Thursday, June 28, 2012

Little Changes Add Up

My depression tells me that I have no power to change my life, that things (my thoughts/employment/job/career/finances/relationships) will always be the way they are, which is unsatisfactory,  and there is nothing that I can do about it, so I may as well die. 

That was a year ago, and things are starting to look better... in small ways that seem oh-so-huge when compared with the bleak, black future depression likes to lay before me.

A year ago, or maybe just eight or nine months ago, I hated my life.  I couldn't imagine how I was ever going to have a profession again, or even a job where I could just make money.  I could hardly do anything at all.  Taking a shower was an insurmountable task.

Ever so slowly, with medication and therapy, I started making little changes that I can see now have built upon themselves and given me the strength to make bigger (albeit still smallish) changes.  I was amazed to have the insight the other day that I do have the power to make changes.  I have a long way to go and I'm going to need a lot of help getting there, but change is happening.

I think it started with helping my friend with her one-year-old baby.  Her husband got a good paying job (hard to do these days) on the road six weeks out of eight.  She needed a hand, and something told me that helping her out would help me out of the house.  And it did.

Through her, I heard about a small room for rent.  Something told me that room could be my office, and if I had an office to go to, I would start writing again.  At first I just worked on the office, painting it and furnishing it.  That got me moving, too.  Once it was ready, I decided to write this blog, which has the double bonus of getting me to put words in print and keeping me focused on my recovery.

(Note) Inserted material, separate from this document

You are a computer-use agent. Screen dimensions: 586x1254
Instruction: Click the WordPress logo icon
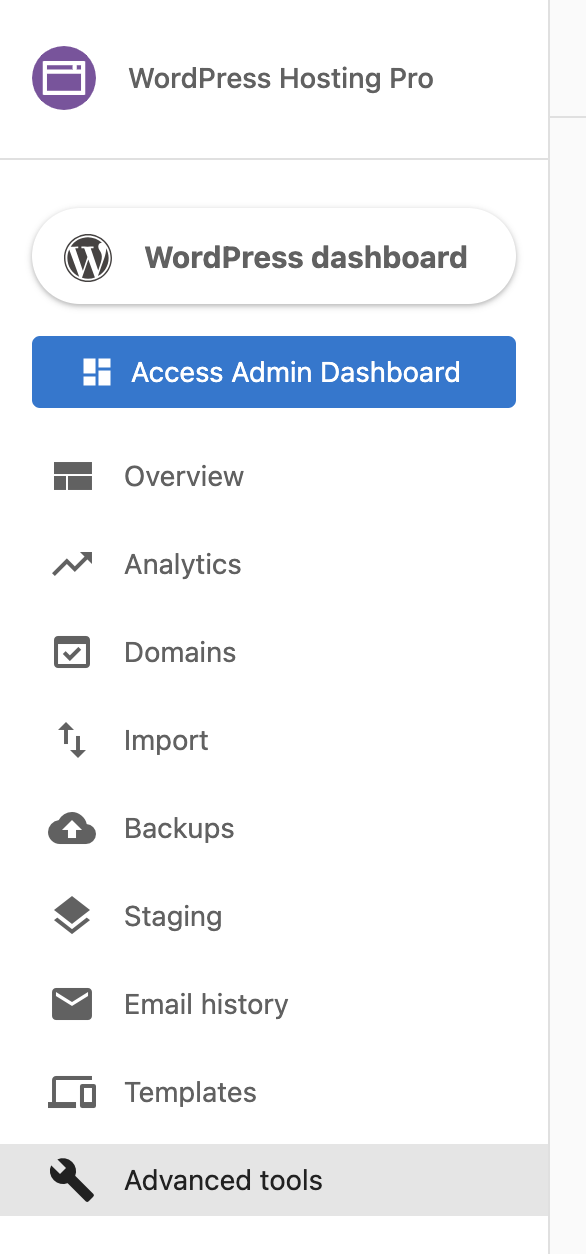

Then I decided that I needed a job in the neighborhood of my office to give me some money to pay for it as well as structure that will get me there every weekday.  To my amazement, I think I have a job now.  After two years of not working.  It's a part time job in the neighborhood.  It took me two days to write a resume and cover letter, but I did it.

So here I am now - probably (not yet definitely) employed and writing.  All of those little changes are adding up.  Now if I can just apply this theory to exercising.